21| Dunia Fantasi
Happiness is just an illusion
caused by temporary absence of reality.
(Ralph Waldo Emerson)
⏱️
Butuh waktu lebih dari setengah jam bagi Ken untuk kembali mengenakan zirahnya. Jejak air mata telah menghilang dari pipinya, wajahnya kembali pada raut semula; dingin dan angkuh.
Pemuda itu telah kembali tegap, tegar, menyimpan kembali lukanya rapat-rapat.
"Mau sampai kapan di sini?" suara itu menusuk telinga Lea.
Lea menolehkan kepala, meski selalu memasang wajah dingin, sudah lama ia tak melihat Ken menatapnya dengan raut sekeras ini. Namun, sebuah luka transparan yang tadi Ken tunjukan untuknya sudah cukup bagi Lea untuk paham. Bahwa Ken tak ingin lagi membahas kejatuhannya.
Lea berdiri, menepuk-nepuk celananya, sebelum mengulurkan tangan. Ken menatap uluran tangan itu sebelum menyambutnya. Tapi, alih-alih membiarkan Lea membantunya berdiri, justru Ken menariknya sehingga Lea kembali jatuh terduduk.

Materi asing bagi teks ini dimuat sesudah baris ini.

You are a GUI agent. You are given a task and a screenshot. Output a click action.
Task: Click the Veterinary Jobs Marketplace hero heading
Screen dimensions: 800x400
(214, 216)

"Ken!" protes Lea. Ia kesal bukan main.
Ken berdiri, lalu mengulurkan tangannya pada Lea. "Yang benar begini, gue yang ngelindungin lo, bukan lo yang seharusnya melindungi gue."
Lea berdecak melihat sikap Ken yang berlebihan, namun tak elak diterima pula uluran tangan tersebut.
"Kelas jam berapa?"
Lea melirik jam di pergelangan tangannya. "Sepuluh menit lagi masuk."

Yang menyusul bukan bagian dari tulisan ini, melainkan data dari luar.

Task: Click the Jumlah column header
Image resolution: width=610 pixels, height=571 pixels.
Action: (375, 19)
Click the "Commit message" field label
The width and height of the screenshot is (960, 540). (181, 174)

"Gue ikut ke kelas lo, ya!" bukan tanya, itu merupakan kalimat bertanda seru, yang artinya Lea takkan mampu melenyapkan pemuda itu dari kelasnya tanpa membuat huru-hara.
Dari pada bikin ribut, akhirnya Lea mengambil inisiatif yang sama sekali tidak bijaksana.
"Gue bolos aja deh."
"Bolos? Ngapain?"
Lea tersenyum. "Mau nemenin lo aja seharian ini."
Seperti anak kecil yang diberikan makanan manis, mata Ken langsung berpedar kesenangan.
"Bener?!" ia memekik girang. Sadar bahwa pekikan tersebut bisa merusak imagenya, Ken berdeham beberapa kali, lalu meralat responnya. "Maksud gue, memang nggak papa?"
"Tumben lo peduli, biasanya bodo amat orang setuju apa enggak, yang penting lo seneng," Lea menyindir halus, yang tentu saja tak membuat Ken tersinggung.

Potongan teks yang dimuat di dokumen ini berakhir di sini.